● **WORK ITEM**
Among these entries, count the lines containing the word "help" and answer with only the number.

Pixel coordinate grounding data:
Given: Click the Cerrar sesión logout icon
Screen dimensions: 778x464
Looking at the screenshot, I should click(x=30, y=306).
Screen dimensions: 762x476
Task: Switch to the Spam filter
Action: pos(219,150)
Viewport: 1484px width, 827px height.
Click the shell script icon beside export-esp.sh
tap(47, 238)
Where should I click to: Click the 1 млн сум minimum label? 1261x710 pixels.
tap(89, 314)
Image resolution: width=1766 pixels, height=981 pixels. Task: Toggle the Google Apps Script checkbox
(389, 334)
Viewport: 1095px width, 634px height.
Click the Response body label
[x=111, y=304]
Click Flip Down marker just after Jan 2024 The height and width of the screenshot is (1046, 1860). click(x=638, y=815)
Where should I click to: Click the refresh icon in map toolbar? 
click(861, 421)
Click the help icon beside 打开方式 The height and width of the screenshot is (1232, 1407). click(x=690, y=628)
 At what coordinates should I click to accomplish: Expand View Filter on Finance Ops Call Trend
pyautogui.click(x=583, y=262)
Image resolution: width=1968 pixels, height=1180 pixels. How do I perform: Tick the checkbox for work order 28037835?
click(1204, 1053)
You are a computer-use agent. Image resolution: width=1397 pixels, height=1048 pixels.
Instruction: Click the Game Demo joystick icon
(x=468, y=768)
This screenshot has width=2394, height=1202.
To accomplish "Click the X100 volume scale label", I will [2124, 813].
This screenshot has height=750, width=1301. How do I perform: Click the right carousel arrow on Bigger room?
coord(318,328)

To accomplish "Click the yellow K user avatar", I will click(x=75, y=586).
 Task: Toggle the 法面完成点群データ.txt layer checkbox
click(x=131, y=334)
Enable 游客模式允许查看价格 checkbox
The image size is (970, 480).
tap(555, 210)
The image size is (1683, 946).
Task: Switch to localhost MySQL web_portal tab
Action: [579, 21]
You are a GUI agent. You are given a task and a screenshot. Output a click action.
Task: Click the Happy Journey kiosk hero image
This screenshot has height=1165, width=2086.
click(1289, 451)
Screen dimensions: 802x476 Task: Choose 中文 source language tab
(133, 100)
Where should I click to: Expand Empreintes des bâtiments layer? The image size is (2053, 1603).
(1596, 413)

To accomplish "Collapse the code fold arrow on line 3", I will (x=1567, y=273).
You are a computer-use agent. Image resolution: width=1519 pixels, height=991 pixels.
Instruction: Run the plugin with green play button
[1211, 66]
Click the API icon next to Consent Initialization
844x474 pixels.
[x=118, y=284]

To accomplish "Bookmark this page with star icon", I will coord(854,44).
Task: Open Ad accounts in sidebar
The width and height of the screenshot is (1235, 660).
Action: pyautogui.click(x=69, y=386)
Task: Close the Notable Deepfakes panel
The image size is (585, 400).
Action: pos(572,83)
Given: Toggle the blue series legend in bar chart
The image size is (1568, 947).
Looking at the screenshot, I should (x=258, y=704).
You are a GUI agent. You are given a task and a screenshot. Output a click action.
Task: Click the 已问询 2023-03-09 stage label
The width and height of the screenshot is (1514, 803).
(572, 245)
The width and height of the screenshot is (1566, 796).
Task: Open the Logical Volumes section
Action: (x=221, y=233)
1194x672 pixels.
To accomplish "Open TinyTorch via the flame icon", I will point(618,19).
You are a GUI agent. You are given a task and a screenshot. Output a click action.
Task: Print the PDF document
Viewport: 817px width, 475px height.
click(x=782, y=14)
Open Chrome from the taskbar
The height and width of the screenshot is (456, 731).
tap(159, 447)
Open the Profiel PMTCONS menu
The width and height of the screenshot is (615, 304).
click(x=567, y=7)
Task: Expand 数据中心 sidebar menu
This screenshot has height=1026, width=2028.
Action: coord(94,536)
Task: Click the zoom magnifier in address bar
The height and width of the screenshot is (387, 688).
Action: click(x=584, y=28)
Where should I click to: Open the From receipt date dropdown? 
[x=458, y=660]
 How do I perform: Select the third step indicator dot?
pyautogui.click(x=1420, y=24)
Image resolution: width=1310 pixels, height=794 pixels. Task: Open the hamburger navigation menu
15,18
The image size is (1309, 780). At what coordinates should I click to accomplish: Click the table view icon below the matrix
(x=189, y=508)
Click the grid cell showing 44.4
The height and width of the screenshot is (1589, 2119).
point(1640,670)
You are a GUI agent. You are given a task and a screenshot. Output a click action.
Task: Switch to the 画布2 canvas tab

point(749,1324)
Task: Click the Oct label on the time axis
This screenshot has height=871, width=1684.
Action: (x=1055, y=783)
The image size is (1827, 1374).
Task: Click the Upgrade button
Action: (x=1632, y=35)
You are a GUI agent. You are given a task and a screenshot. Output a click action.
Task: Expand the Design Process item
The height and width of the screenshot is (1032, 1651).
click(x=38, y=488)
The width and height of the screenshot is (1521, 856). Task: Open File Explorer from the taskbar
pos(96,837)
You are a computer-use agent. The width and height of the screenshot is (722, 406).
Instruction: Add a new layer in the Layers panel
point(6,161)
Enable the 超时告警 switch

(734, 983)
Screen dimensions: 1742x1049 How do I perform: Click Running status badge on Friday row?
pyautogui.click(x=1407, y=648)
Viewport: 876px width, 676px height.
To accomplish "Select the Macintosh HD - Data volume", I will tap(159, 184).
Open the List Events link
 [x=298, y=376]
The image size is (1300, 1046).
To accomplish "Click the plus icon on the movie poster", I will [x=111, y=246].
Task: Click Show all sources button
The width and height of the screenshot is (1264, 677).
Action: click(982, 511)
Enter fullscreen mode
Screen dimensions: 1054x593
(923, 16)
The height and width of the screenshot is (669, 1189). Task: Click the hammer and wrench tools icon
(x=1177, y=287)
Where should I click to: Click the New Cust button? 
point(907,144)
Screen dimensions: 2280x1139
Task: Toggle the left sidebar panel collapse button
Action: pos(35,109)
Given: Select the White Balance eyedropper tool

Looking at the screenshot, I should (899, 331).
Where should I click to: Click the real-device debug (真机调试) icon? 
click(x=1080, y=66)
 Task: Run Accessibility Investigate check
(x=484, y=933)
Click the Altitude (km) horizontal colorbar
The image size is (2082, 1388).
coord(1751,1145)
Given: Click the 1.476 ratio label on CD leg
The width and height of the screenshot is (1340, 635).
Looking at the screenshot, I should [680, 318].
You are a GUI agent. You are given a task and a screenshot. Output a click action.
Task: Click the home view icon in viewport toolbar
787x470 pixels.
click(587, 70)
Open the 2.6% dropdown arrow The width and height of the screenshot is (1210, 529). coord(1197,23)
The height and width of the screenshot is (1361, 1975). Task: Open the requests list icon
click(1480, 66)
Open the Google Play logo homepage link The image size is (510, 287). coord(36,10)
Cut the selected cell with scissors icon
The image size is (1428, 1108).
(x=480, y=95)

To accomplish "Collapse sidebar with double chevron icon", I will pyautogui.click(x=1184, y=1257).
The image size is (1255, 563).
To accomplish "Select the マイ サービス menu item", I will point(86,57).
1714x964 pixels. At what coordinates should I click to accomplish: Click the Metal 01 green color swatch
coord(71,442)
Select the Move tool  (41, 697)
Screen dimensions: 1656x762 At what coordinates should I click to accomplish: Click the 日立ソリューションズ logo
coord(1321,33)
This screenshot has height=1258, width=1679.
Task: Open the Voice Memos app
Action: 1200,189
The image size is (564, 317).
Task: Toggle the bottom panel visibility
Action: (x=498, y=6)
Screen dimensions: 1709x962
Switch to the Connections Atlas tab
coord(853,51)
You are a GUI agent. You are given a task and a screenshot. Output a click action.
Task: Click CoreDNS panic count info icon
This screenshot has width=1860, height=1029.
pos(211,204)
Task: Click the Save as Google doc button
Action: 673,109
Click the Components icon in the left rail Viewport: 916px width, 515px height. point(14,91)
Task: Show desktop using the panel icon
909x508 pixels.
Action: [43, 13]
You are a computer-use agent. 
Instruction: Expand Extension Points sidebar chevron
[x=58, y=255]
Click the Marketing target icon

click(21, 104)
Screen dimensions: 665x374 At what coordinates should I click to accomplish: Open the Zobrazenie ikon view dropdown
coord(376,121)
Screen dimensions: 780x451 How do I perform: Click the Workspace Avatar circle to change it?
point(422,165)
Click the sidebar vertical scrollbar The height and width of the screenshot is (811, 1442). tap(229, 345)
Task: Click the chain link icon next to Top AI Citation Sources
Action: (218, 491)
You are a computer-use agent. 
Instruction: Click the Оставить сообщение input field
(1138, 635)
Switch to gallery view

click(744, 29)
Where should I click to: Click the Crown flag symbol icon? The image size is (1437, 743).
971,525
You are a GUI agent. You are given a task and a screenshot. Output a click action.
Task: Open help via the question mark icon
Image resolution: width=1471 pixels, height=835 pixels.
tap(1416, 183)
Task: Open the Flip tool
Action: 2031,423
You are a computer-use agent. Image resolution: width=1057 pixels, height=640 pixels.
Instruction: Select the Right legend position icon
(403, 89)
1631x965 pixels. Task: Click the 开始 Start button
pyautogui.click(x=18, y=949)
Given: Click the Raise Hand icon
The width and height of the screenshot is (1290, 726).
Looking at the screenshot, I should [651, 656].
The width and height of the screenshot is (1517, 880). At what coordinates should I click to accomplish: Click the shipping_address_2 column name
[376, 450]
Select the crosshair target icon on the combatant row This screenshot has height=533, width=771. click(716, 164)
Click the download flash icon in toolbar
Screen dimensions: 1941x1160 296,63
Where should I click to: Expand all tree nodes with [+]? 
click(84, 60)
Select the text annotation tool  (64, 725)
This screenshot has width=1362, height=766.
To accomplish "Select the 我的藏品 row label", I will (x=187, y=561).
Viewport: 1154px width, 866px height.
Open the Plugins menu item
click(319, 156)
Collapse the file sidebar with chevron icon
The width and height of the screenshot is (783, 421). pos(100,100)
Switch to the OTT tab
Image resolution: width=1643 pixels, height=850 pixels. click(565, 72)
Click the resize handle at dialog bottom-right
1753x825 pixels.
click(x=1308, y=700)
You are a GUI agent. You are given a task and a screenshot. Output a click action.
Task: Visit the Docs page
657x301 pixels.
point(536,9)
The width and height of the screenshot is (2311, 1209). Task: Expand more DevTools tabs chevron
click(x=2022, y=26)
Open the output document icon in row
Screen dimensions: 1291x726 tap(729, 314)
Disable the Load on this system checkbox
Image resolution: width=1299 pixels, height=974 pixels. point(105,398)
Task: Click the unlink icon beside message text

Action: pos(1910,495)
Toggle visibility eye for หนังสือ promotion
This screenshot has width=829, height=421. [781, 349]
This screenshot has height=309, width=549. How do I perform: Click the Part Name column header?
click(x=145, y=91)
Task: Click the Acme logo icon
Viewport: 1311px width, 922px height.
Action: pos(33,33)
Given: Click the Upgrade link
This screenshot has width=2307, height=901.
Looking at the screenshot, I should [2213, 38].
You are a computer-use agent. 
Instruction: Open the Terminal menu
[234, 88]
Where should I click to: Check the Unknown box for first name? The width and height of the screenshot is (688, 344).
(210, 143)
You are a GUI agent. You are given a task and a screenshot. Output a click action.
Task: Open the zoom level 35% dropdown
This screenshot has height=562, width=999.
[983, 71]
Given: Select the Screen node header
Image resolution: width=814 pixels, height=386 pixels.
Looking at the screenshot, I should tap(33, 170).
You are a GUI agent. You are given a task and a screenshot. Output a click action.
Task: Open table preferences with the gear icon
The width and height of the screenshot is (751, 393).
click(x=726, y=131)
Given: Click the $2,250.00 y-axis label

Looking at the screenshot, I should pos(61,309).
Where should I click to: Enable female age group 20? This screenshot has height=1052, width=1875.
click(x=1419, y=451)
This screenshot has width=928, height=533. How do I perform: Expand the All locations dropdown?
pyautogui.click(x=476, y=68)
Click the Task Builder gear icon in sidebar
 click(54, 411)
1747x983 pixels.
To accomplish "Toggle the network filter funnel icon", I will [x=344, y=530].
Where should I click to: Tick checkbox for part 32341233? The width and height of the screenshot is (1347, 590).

● **THE ANSWER**
2